Item coordinate data
══════════════════════════════

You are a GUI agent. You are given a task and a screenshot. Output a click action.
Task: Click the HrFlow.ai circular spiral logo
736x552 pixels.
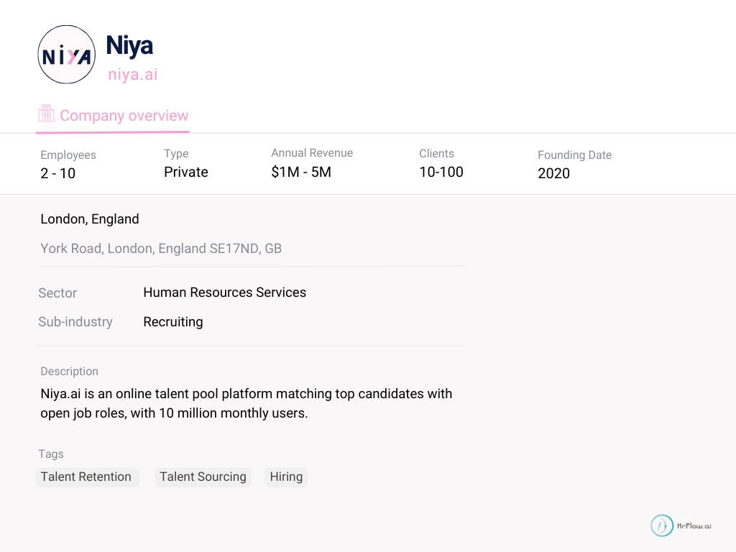662,525
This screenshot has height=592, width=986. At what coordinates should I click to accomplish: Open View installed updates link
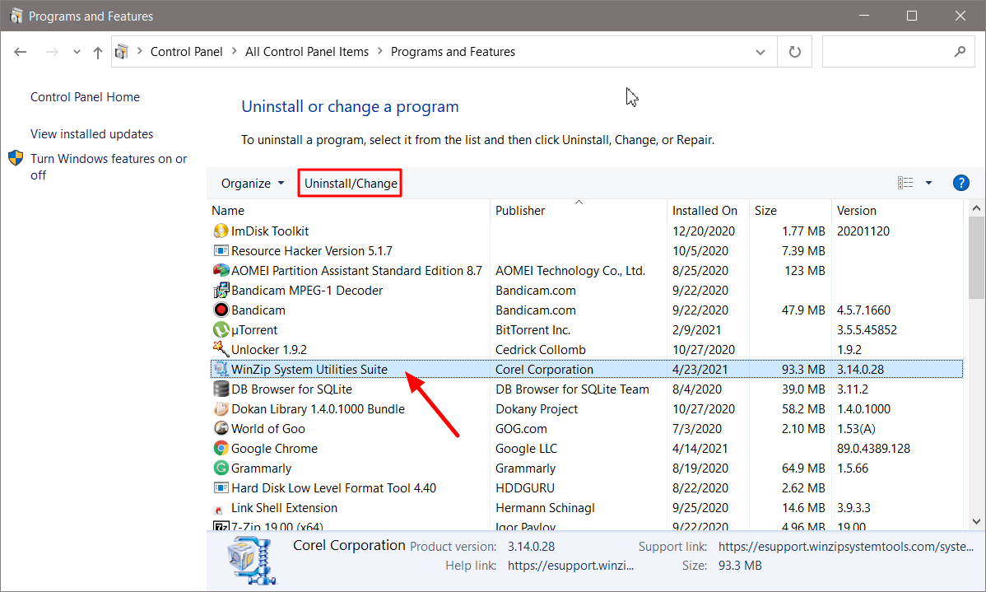[91, 133]
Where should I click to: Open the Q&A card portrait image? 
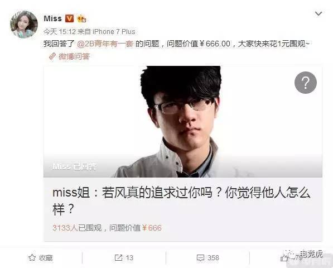183,122
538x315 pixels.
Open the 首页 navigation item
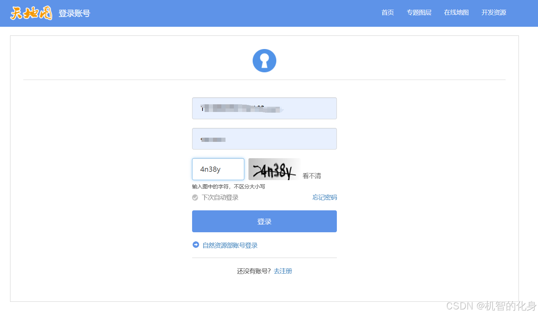tap(388, 13)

══════════════════════════════

Reproduce the lines above word for word, omitting the pictures.

You are a GUI agent. You are given a task and a screenshot. Output a click action.
Task: Click the HrFlow.ai circular spiral logo
736x552 pixels.
662,525
This screenshot has height=592, width=986. At what coordinates should I click to accomplish: Open View installed updates link
[91, 133]
Where should I click to: Open the Q&A card portrait image? 
183,122
538x315 pixels.
Open the 首页 navigation item
tap(388, 13)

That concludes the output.